- [Travail à faire]
1: Relevez tous les noms d'écrivains cités dans le passage sur la Grande Bretèche.
2: Pour chacune des affirmations suivantes, indiquez s'il vous plaît si elle concorde avec le passage sur la Grande Bretèche, en citant les mots qui tranchent : (a) Le comte de Merret est un gentilhomme picard. (b) Les deux amants tentent de se défendre contre la vengeance du mari. (c) Le récit repose sur des faits réels.

- [Texte de lecture]
◆ ◆ ◆ ◆
Dans la Grande Bretèche, Balzac nous fait le récit d'un drame où le crime et la passion ont une part égale. Malgré sa forme peu étendue, cette nouvelle frappe autant qu'une longue étude de mœurs, car l'amour de la femme adultère y est pour la première fois représenté et cruellement puni. Ici, l'imagination de l'auteur a seule fait les frais du récit. La Grande Bretèche est un vrai conte d'Edgard Poë ou d'Anne Radcliffe, qui laisse à l'âme des lecteurs et surtout des lectrices une impression d'épouvante glaciale.

Un gentilhomme picard, le comte de Merret, surprenant le secret des relations de sa femme avec un réfugié espagnol, fait murer ce dernier, en présence de la coupable, dans un cabinet où la comtesse a juré qu'il n'y avait personne de caché. Aucun des deux amants, trop soucieux de l'honneur l'un de l'autre, ne cherche à se défendre contre la terrible vengeance du mari trompé.
◆ ◆ ◆ ◆
- [Données sources]

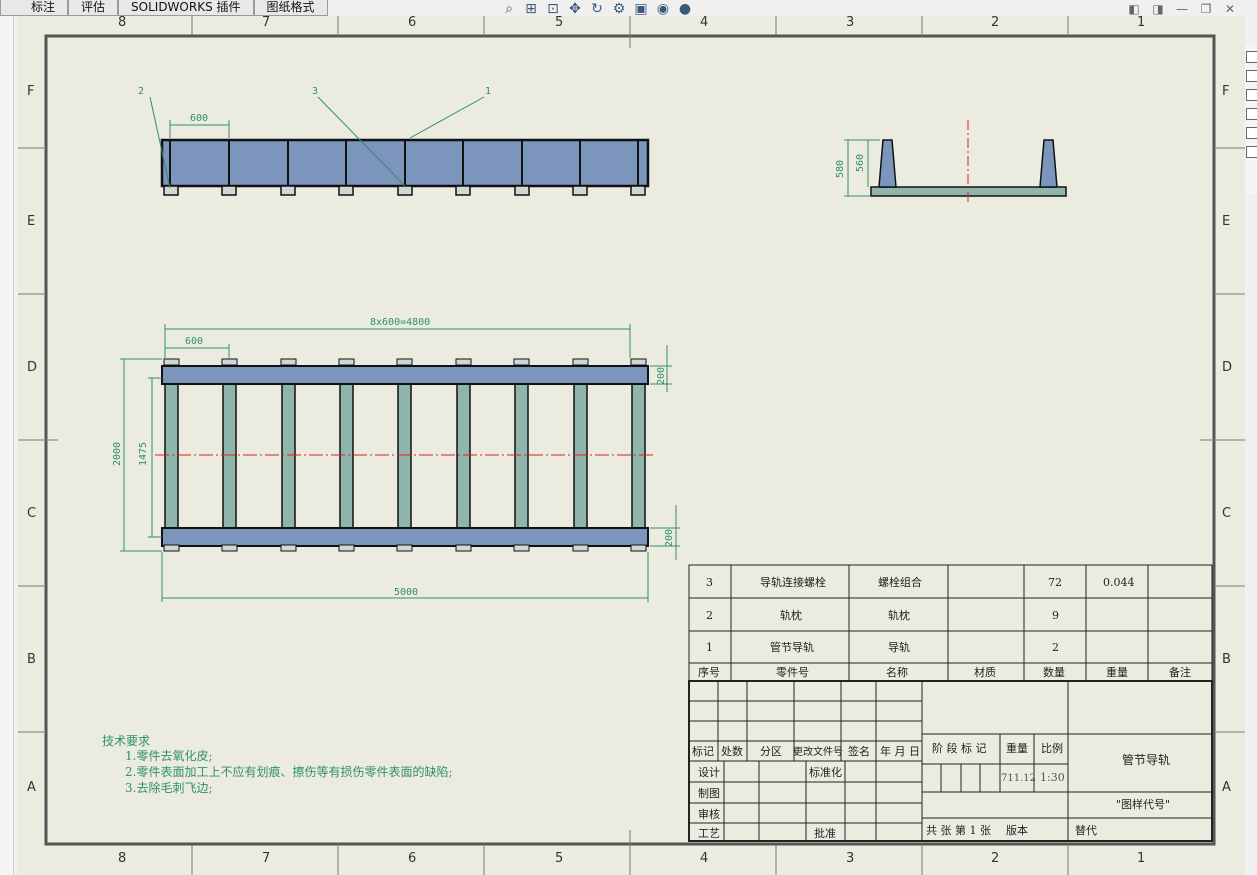  What do you see at coordinates (126, 741) in the screenshot?
I see `notes-title: 技术要求` at bounding box center [126, 741].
◆ ◆ ◆ ◆
- [Réponses]
1: Balzac, Edgard Poë, Anne Radcliffe

2:
(a) Oui : « Un gentilhomme picard, le comte de Merret ».
(b) Non : « Aucun des deux amants, trop soucieux de l'honneur l'un de l'autre, ne cherche à se défendre contre la terrible vengeance du mari trompé. »
(c) Non : « Ici, l'imagination de l'auteur a seule fait les frais du récit. »